Classic Bouillabaisse
Ingredients List:
Bulk of the stew:
Mixture of fish (I prefer Monkfish, Red Mullet and Sea Bass) | 1kg
Charlotte potatoes (or Jersey Royals if available) | 300g
Fish Marinade:
Leek, white part only, finely sliced | 80g
Fennel, finely sliced | 100g
Onion, finely sliced | 80g
Celery Stick, finely sliced | 40g
Olive oil | 30 ml
Star Anise | 2pc
Saffron | Large pinch
Fish Stew/Broth:
Olive Oil | 100ml
Velvety swimming crabs, chopped in half | 200g
Fish trimmings/bones, chopped | 300g
Onion, finely sliced | 100g
Shallot, finely sliced | 60g
Garlic cloves, crushed | 4
Tomato puree | 1 large tablespoon
Pernod | 50ml
Large ripe tomatoes, chopped | 200g
Bouquet garni | 1
Orange peel | 3 pieces
Sauce Rouille:
Oil from the crabs (cooled)
Egg yolks
Decorate:
Fresh fennel sprigs
Lemon zest
Parsely chiffonade
Recipe Summary:
Time taken: 1 hour 30 mins
Number or Portions: 4
Bouillabaisse is a beautiful example of classical French cooking. So comforting to eat, but actually quite technical. The processes in this recipe are extremely useful in understanding fish cookery and stock flavour.
Equipment Checklist:
Fish filleting knife, small bowl, large bowl
Cleaver, large heavy-based pan, piece of string, ladle for skimming,
Method:
First prep and marinade your fish:
The bulk of the flavour of this dish comes from the bones and trim. If you don’t know how to prep a fish, buy them whole but ask the fishmonger to fillet it and give you the bones/trim.
Start by chopping up your trim/bones and put into a small bowl of ice water.
Cut the Monkfish into large, bigger-than-bite-sized chunks and the Sea Bass into small portioned fillets (depending on size). Leave the Red Mullet fillets whole.
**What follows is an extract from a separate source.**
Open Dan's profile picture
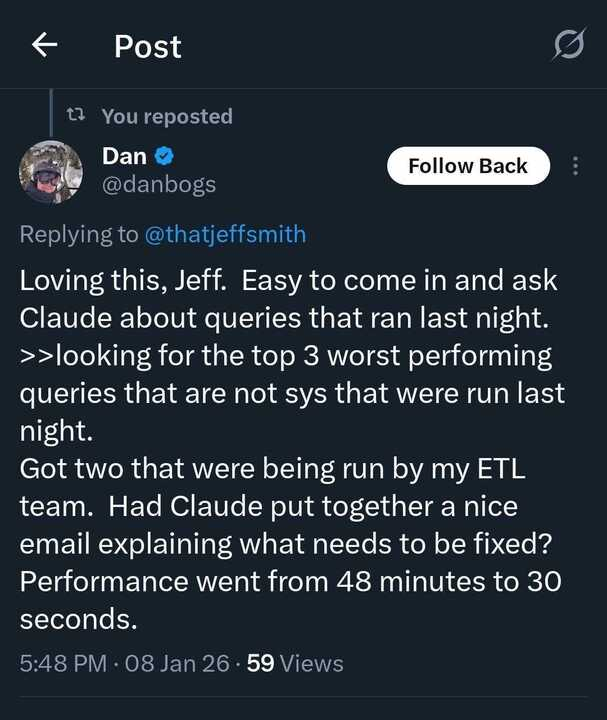The height and width of the screenshot is (720, 607). (x=50, y=171)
Finely slice the leek, fennel, onion and celery for the marinade into a large bowl. Mix with the olive oil, star anise and saffron, massaging it all together using your hands.
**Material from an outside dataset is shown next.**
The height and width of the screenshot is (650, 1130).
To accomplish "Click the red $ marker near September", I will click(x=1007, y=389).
Place half of the marinade in a baking tray/container, spreading it across the bottom. Lay the fish on top of the marinade, be careful not to overlap it. Spread the second half over the marinade over the fish, covering it completely. Cover, and leave to infuse in the fridge for at least two hours.
Next make the bouillabaisse broth:
First rinse off your fish bones/trim and place on a tray with kitchen towel to dry off.
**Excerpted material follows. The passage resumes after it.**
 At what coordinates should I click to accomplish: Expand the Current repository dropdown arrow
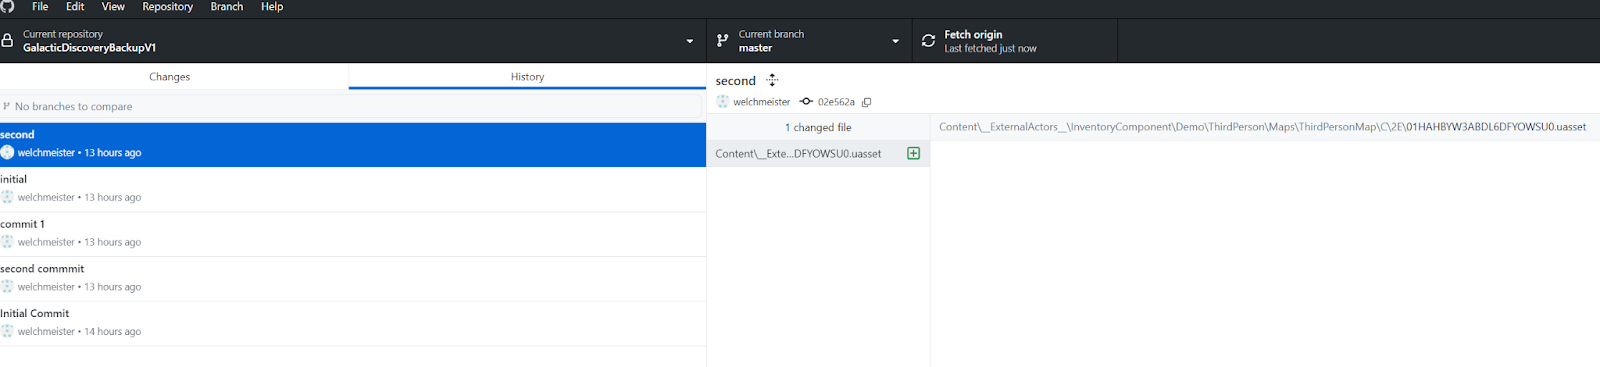[x=690, y=41]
Prepare your onion and shallot by finely slicing them. Crush the garlic cloves and prepare your bouquet garni. (see here for how to do this) Chop your tomatoes into chunks, so they break down more easily when cooking.
Next, chop your velvety swimming crabs in half using a cleaver. (if you can’t manage to get these, try to get crab bones for stock - can often find in your local fishmonger)
Bring large a heavy-based pan to a high heat with the olive oil. You want it to be almost smoking hot. Add the chopped-up crabs, giving them a quick stir to coat them in the oil, then leave them for about a minute each time to cook and caramelise before stirring again. You are looking for a dramatic change in colour all over the crabs. If some begin to colour too much, simply remove them from the pan.
Once happy with the amount of colour on the crabs, pour into a chinois/sieve over a bowl to strain off the fat. Set this aside, do not throw away the oil.
Add the fish trim to the pan and cook until it starts to turn white. Remove from pan - you can just pour these in with the crabs.
Add the onions and shallots to the pan with a pinch of salt to help release their juices. This should help de-glaze the bottom of the pan and incorporate the crab flavour. Add the garlic cloves for a minute or so, then add the tomato puree and let it cook out a bit. (this helps reduce some of the bitterness)
De-glaze the pan with the Pernod, then add the chopped large ripe tomatoes. When they begin to break down, put the fish trim and crabs back in, and cover with water, just high enough so you can skim off the surface. Add your Bouquet Garni and the 3 pieces of orange peel and bring to a simmer.
In the meantime, get your potatoes ready:
Depending on size, first wash and then chop them into roughly bite-size pieces. Blanche the potatoes in salted water (start from cold).